No, it did not help me. The strange thing is that under Linux with the same version of Firefox and Flash10, the text is shown.Two examples when text is shown in linux, but not under FreeBSD:


----------



## DutchDaemon (Dec 24, 2009)

@Dru. Yeah, I have quite a few extra font packs installed, but not one of them seems to have anything to do with Flash/Linux. There's linux-f10-fontconfig, but that's a nspluginwrapper dependency anyway, and I've done no config on/in/to it.

I have not messed with any FF settings, so the default "site can pick its own fonts" is there.


----------



## Dru (Dec 24, 2009)

@Dutch: Thanks for the info. It appears something is working on your system, thats broken on mine..and the few others.

I did some searching after posting last night, I just Googled "Linux flash fonts not showing" and it seems there are some font path problems with the player. Flash does actually use system fonts in some cases, almost appears to be tied into Xorg also.

I get a couple errors, that the freetype module, and type1 module are missing in Xorg, but I thought both of those were depreciated, and havent really bothered looking into it, the xft module is working though. Im uncertain if the broken modules are related or not.

Doubt I'll really be looking into it much more at the moment, as I have to get apcupsd working first, and Im just speculating on what I came across on Google after a quick search, but I just thought Id share what I found.
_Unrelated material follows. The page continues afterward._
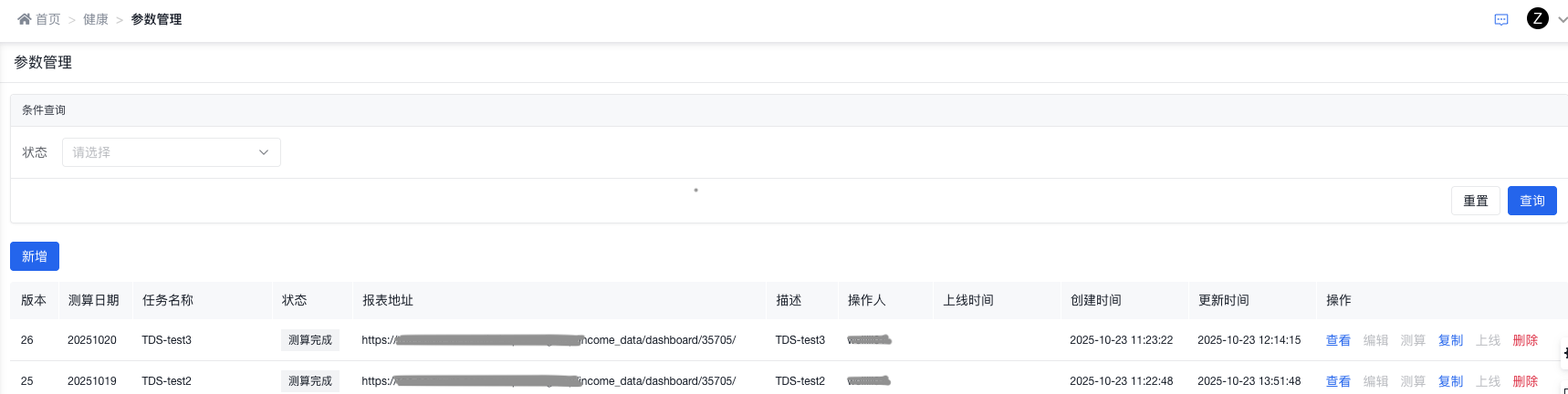Click 复制 for TDS-test2 row
This screenshot has height=394, width=1568.
pos(1450,381)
If anyone else is interested, just Google what I have in quotes above, or your own search terms, and see how to adapt the Linux fixes to FreeBSD.


----------



## sixtydoses (Dec 26, 2009)

Try to install x11-fonts/webfonts.


----------



## Dru (Dec 28, 2009)

sixtydoses, that worked over here, appreciate it.


----------



## sixtydoses (Dec 28, 2009)

@Dru- You're welcome.


----------